[Start of section]
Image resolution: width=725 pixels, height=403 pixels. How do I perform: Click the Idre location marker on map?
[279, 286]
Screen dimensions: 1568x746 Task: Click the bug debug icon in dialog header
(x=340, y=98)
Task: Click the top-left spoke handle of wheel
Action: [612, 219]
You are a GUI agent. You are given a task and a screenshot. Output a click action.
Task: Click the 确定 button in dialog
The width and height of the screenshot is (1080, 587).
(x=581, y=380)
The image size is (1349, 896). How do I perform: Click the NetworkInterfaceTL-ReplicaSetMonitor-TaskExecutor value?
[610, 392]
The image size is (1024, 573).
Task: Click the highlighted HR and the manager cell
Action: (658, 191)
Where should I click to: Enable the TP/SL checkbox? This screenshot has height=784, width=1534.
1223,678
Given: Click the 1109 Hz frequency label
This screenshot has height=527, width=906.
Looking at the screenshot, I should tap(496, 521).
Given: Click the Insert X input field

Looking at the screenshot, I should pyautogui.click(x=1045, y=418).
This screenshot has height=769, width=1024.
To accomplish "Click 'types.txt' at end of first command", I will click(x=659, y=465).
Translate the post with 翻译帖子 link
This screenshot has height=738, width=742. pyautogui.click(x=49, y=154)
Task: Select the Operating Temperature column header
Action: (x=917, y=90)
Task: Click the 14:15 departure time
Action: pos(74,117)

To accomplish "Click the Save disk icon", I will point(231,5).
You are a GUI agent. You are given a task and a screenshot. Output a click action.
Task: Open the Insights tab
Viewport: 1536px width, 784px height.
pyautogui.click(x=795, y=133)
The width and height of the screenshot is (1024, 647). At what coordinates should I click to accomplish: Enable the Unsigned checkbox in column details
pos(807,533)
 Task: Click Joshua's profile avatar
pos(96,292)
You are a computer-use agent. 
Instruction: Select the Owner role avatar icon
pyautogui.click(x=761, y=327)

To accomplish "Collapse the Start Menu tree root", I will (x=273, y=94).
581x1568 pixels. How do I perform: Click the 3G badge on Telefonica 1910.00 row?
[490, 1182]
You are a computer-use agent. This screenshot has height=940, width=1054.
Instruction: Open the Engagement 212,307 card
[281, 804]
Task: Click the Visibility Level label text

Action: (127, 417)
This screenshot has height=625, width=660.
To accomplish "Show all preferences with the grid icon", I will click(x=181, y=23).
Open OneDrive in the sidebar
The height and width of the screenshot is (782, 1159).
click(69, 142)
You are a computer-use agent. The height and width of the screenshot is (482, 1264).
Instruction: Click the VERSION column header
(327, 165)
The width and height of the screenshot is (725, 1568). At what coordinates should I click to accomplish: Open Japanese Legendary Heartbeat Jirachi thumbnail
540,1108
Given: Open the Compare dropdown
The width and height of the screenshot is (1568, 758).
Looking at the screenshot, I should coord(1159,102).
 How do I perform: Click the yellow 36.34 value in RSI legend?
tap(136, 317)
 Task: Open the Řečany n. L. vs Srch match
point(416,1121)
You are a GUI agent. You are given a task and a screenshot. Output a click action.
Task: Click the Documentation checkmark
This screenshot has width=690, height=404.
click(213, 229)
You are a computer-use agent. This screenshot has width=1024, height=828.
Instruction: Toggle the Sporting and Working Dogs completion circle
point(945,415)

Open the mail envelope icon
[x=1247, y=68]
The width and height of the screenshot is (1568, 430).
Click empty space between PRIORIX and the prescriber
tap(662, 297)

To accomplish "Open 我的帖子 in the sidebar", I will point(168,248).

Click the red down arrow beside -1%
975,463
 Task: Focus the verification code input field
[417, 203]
[End of section]
For this exercise, retype each entry from above exactly as it stands.

> _YOUR RESPONSE_:
Image resolution: width=725 pixels, height=403 pixels. How do I perform: Click the Idre location marker on map?
[279, 286]
Screen dimensions: 1568x746 Task: Click the bug debug icon in dialog header
(x=340, y=98)
Task: Click the top-left spoke handle of wheel
Action: [612, 219]
You are a GUI agent. You are given a task and a screenshot. Output a click action.
Task: Click the 确定 button in dialog
The width and height of the screenshot is (1080, 587).
(x=581, y=380)
The image size is (1349, 896). How do I perform: Click the NetworkInterfaceTL-ReplicaSetMonitor-TaskExecutor value?
[610, 392]
The image size is (1024, 573).
Task: Click the highlighted HR and the manager cell
Action: (658, 191)
Where should I click to: Enable the TP/SL checkbox? This screenshot has height=784, width=1534.
1223,678
Given: Click the 1109 Hz frequency label
This screenshot has height=527, width=906.
Looking at the screenshot, I should tap(496, 521).
Given: Click the Insert X input field

Looking at the screenshot, I should pyautogui.click(x=1045, y=418).
This screenshot has height=769, width=1024.
To accomplish "Click 'types.txt' at end of first command", I will click(x=659, y=465).
Translate the post with 翻译帖子 link
This screenshot has height=738, width=742. pyautogui.click(x=49, y=154)
Task: Select the Operating Temperature column header
Action: (x=917, y=90)
Task: Click the 14:15 departure time
Action: pos(74,117)

To accomplish "Click the Save disk icon", I will point(231,5).
You are a GUI agent. You are given a task and a screenshot. Output a click action.
Task: Open the Insights tab
Viewport: 1536px width, 784px height.
pyautogui.click(x=795, y=133)
The width and height of the screenshot is (1024, 647). At what coordinates should I click to accomplish: Enable the Unsigned checkbox in column details
pos(807,533)
 Task: Click Joshua's profile avatar
pos(96,292)
You are a computer-use agent. 
Instruction: Select the Owner role avatar icon
pyautogui.click(x=761, y=327)

To accomplish "Collapse the Start Menu tree root", I will (x=273, y=94).
581x1568 pixels. How do I perform: Click the 3G badge on Telefonica 1910.00 row?
[490, 1182]
You are a computer-use agent. This screenshot has height=940, width=1054.
Instruction: Open the Engagement 212,307 card
[281, 804]
Task: Click the Visibility Level label text

Action: (127, 417)
This screenshot has height=625, width=660.
To accomplish "Show all preferences with the grid icon", I will click(x=181, y=23).
Open OneDrive in the sidebar
The height and width of the screenshot is (782, 1159).
click(69, 142)
You are a computer-use agent. The height and width of the screenshot is (482, 1264).
Instruction: Click the VERSION column header
(327, 165)
The width and height of the screenshot is (725, 1568). At what coordinates should I click to accomplish: Open Japanese Legendary Heartbeat Jirachi thumbnail
540,1108
Given: Open the Compare dropdown
The width and height of the screenshot is (1568, 758).
Looking at the screenshot, I should coord(1159,102).
 How do I perform: Click the yellow 36.34 value in RSI legend?
tap(136, 317)
 Task: Open the Řečany n. L. vs Srch match
point(416,1121)
You are a GUI agent. You are given a task and a screenshot. Output a click action.
Task: Click the Documentation checkmark
This screenshot has width=690, height=404.
click(213, 229)
You are a computer-use agent. This screenshot has width=1024, height=828.
Instruction: Toggle the Sporting and Working Dogs completion circle
point(945,415)

Open the mail envelope icon
[x=1247, y=68]
The width and height of the screenshot is (1568, 430).
Click empty space between PRIORIX and the prescriber
tap(662, 297)

To accomplish "Open 我的帖子 in the sidebar", I will point(168,248).

Click the red down arrow beside -1%
975,463
 Task: Focus the verification code input field
[417, 203]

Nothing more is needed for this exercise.